A través de su Ministerio de Relaciones Exteriores, el país persa desmintió cualquier intención de detener las hostilidades en medio de la creciente tensión en Medio Oriente.
Como parte de la escalada, al menos 10 misiles fueron lanzados desde territorio iraní hacia distintas zonas de Israel en un lapso aproximado de 45 minutos, lo que activó las alarmas antiaéreas y obligó a millones de personas a buscar refugio.
El ataque coincidió con la celebración del Pésaj, uno de los eventos más importantes del calendario judío, lo que incrementó la preocupación entre la población civil.
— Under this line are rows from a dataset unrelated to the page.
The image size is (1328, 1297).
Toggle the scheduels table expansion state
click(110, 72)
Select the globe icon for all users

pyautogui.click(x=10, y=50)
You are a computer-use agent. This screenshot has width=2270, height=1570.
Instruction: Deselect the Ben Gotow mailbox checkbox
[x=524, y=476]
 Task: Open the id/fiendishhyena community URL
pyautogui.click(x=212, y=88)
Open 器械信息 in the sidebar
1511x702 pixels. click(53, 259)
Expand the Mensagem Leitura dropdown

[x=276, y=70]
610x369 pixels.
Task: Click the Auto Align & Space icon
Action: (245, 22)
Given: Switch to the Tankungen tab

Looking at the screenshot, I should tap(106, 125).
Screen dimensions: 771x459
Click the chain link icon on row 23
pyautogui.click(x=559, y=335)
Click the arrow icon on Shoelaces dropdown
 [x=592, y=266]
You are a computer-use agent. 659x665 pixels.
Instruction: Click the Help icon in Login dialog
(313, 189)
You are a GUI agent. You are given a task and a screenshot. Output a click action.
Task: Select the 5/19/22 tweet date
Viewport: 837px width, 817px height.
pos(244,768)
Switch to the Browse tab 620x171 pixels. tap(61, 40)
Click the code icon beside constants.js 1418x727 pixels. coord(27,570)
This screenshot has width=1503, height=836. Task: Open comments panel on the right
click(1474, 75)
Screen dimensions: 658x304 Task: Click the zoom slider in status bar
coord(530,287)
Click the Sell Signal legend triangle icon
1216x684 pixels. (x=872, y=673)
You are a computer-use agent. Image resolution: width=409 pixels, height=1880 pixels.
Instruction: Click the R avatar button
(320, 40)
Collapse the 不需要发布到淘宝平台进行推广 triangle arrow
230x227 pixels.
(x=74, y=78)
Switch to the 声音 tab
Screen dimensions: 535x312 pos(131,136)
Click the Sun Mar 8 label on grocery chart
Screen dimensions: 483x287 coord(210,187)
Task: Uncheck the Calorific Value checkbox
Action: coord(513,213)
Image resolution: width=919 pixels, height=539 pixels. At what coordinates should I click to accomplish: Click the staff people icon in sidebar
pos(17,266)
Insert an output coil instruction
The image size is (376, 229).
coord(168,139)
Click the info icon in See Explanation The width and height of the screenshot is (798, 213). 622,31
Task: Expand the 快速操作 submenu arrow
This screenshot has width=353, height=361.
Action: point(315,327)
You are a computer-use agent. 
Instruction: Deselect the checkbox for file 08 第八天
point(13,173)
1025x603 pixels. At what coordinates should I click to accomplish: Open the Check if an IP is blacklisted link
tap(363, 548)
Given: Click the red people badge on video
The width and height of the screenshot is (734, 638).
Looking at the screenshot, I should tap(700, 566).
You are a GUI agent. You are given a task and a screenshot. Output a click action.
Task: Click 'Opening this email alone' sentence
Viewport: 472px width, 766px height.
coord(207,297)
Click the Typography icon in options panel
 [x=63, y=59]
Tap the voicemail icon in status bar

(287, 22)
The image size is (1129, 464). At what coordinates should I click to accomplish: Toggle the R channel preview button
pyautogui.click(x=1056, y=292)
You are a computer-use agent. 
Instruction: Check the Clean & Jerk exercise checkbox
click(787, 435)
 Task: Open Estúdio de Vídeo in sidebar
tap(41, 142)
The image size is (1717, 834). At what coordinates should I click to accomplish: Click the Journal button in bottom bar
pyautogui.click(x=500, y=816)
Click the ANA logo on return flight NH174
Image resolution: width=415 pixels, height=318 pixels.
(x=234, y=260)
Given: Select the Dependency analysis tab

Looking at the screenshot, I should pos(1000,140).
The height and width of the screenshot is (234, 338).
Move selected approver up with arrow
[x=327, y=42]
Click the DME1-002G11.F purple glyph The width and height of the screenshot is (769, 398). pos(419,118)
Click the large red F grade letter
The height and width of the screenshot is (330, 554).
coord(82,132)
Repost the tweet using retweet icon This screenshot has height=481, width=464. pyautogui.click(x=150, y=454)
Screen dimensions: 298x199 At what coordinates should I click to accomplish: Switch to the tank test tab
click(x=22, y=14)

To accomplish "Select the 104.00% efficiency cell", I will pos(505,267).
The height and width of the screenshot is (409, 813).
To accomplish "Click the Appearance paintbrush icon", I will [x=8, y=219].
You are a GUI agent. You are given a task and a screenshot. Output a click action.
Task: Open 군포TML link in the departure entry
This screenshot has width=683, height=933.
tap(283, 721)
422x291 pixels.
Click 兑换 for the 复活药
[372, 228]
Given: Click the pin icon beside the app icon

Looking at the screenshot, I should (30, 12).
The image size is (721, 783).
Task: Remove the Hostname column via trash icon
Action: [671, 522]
En paralelo, el grupo hutí de Yemen también se adjudicó una nueva ofensiva con misiles balísticos contra objetivos en el sur israelí, en lo que describieron como una acción coordinada con fuerzas aliadas en la región.
El portavoz militar hutí advirtió que continuarán los ataques si persisten las operaciones contra sus aliados, en un contexto de creciente tensión regional que amenaza con profundizar el conflicto en Medio Oriente.